CANNABIS CULTURE – Last week, Ontario’s government came out with a series of rules meant to bust up the cannabis monopolies that are developing under legalization.
Most notably, the regulations limit federally licensed producers like, Aurora and Tilray, to operating a single store, and bar them from partnering with a licensed retailer in Ontario beyond a 9.9% ownership stake.
“It’s actually looking pretty good” noted Cannabis Culture CEO, Jeremiah Vandermeer, on last Friday’s episode of Cannabis Culture News. “What’s funny about Ontario is that it started as being probably the worst of all the regulations across the country in terms of provincial control and now it might be the best”.

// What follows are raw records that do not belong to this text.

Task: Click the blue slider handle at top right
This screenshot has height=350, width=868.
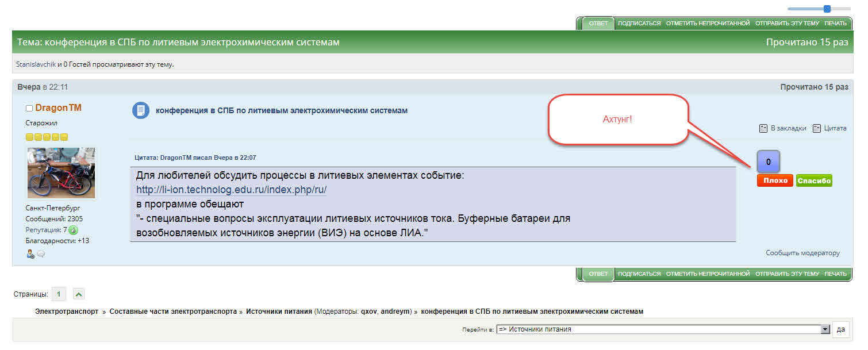Action: [x=827, y=9]
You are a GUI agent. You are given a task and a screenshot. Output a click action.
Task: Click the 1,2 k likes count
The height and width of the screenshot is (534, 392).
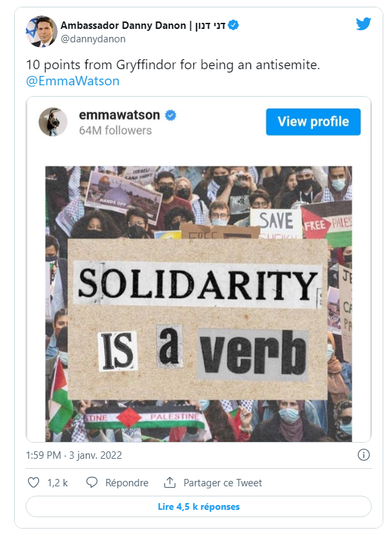58,482
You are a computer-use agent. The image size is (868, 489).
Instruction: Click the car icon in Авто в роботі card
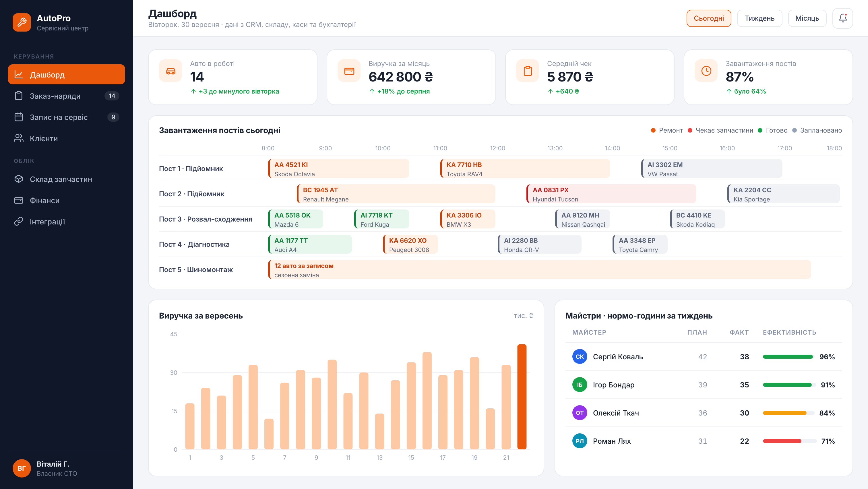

The objective of the new policy is to provide a competitive advantage to small businesses while still meeting supply, but was still met by mixed enthusiasm from the cannabis community.
“There’s a couple of little things that aren’t so great,” admitted Vandermeer.

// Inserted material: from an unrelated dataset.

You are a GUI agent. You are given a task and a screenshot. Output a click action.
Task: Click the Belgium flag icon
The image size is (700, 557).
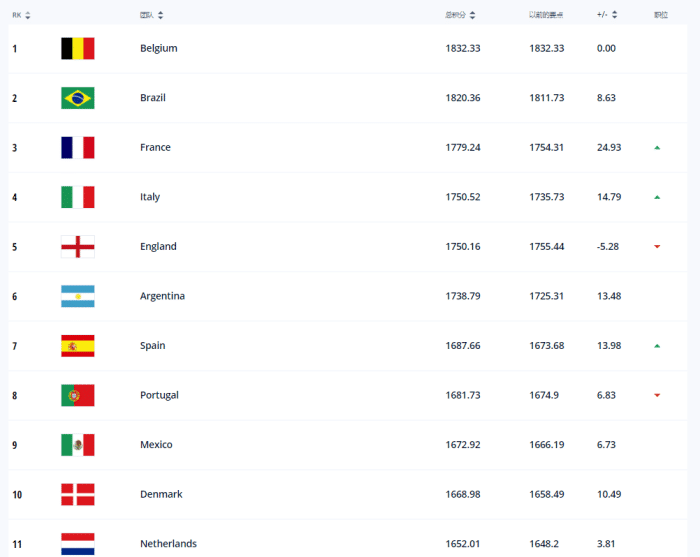click(x=77, y=48)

On the one hand, it is markedly better than the alternative which had been proposed by the previous Liberal government in the province, which was to open a total of 150 government-monopoly Ontario Cannabis Stores (OCS) across the province over three years. Given that there were an estimated 80 dispensaries operating in Toronto alone last year, this target was criticized as being unrealistic in its hopes of meeting demand.
The policy also ensures small producers have a market to sell to, though obviously larger corporations are already developing workarounds to the monopoly restrictions. (Canopy Growth, for example, is reportedly already looking into a franchise model to expand its Tokyo Smoke chain of stores into the province.)
It also aligns cannabis with current smoking laws and allows for public cannabis consumption, which the Liberal government intended to limit to private dwellings.
On the other hand however, despite the improvement in perspective, the popularity of cannabis has still somehow taken the government by surprise, and the delays in providing licenses has meant that the few government-approved suppliers have been unable to meet demand for cannabis, even for medicinal users.
This is true across Canada. The shortages are so bad that James O’Hara of Canadians for Fair Access to Medical Marijuana said “It’s actually more than a supply issue. Really, it’s something of a health crisis now.”
Despite the shortages, Ontario will only begin accepting applications for retail licenses on Dec. 17, and until April of 2019, the OCS website will be the only place where Ontarians can legally buy recreational smoke. But poor preparation has meant that the online store ran out of product so quickly that within hours of legalization they only had one product for sale.
According to the Mayor of Ottawa Jim Watson, local authorities will actually be looking into tightening the regulations further ahead of April, saying that the last thing Ottawa needs is “an over-concentration of pot shops”.
In other bad news for many current cannabis lovers in Ontario, the new policy also means that anyone who is deemed as having operated an illegal cannabis retailer after October 17, 2018 is not eligible for Ontario cannabis sales licenses.
In the second show of force just this month, police raided two dispensaries in downtown Ottawa on Friday, arresting an unspecified number of people. These raids are in addition to the two shops which were raided on Nov. 6, and which resulted in six people being charged.
Many shops are closing down, so as not to fall afoul of the law, but many don’t want to leave their customers hanging. This means many experienced growers will eventually find themselves excluded from the market unless they commit to shutting down shop for at least the next few months, further exacerbating supply issues.
Going outside of the government is still an option for some, but the government is trying to discourage that notion. Under the cannabis act, Ontarians can be fined $150 for buying weed from a source other than the government. Thankfully, it’s unclear – even to police at this point – how they will determine who to give the fine to.
Until the market opens in earnest, Ontarians will have to deal with the growing pains of government regulation in this new market. Things are moving slowly, but at least they’re going in the right direction.